Physiological Reviews, Vol. 80, No. 4, October 2000, pp. 1373-1409
Copyright ©2000 by the American Physiological Society
Proximal Tubular Phosphate Reabsorption: Molecular
Mechanisms
Heini
Murer,
Nati
Hernando,
Ian
Forster, and
Jürg
Biber
Institute of Physiology, University of Zürich,
Zürich, Switzerland
Murer, Heini,
Nati Hernando,
Ian Forster, and
Jürg Biber.
Proximal Tubular Phosphate Reabsorption: Molecular
Mechanisms. Physiol. Rev. 80: 1373-1409, 2000.
Renal
proximal tubular reabsorption of Pi is a key element in
overall Pi homeostasis, and it involves a secondary active
Pi transport mechanism. Among the molecularly identified
sodium-phosphate (Na/Pi) cotransport systems a
brush-border membrane type IIa Na-Pi cotransporter is
the key player in proximal tubular Pi reabsorption. Physiological and pathophysiological alterations in renal
Pi reabsorption are related to altered brush-border
membrane expression/content of the type IIa Na-Pi
cotransporter. Complex membrane retrieval/insertion mechanisms are
involved in modulating transporter content in the brush-border
membrane. In a tissue culture model (OK cells) expressing intrinsically
the type IIa Na-Pi cotransporter, the cellular cascades involved in "physiological/pathophysiological" control of
Pi reabsorption have been explored. As this cell model
offers a "proximal tubular" environment, it is useful for
characterization (in heterologous expression studies) of the
cellular/molecular requirements for transport regulation. Finally, the
oocyte expression system has permitted a thorough characterization of
the transport characteristics and of structure/function relationships.

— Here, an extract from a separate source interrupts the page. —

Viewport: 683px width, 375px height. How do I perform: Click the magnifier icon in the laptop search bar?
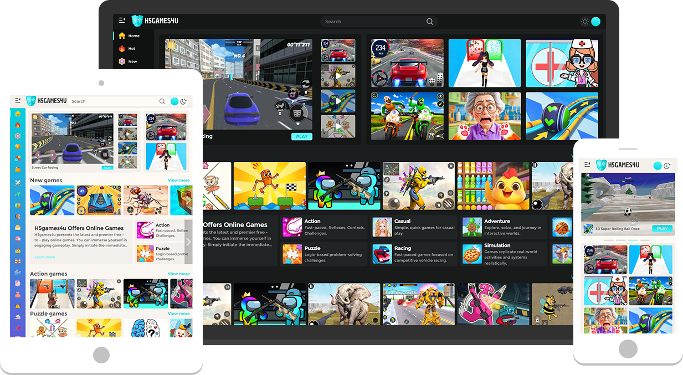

Thus the cloning of the type IIa Na-Pi cotransporter (in
1993) provided the tools to study renal brush-border membrane
Na-Pi cotransport function/regulation at the
cellular/molecular level as well as at the organ level and led to an
understanding of cellular mechanisms involved in control of proximal
tubular Pi handling and, thus, of overall Pi homeostasis.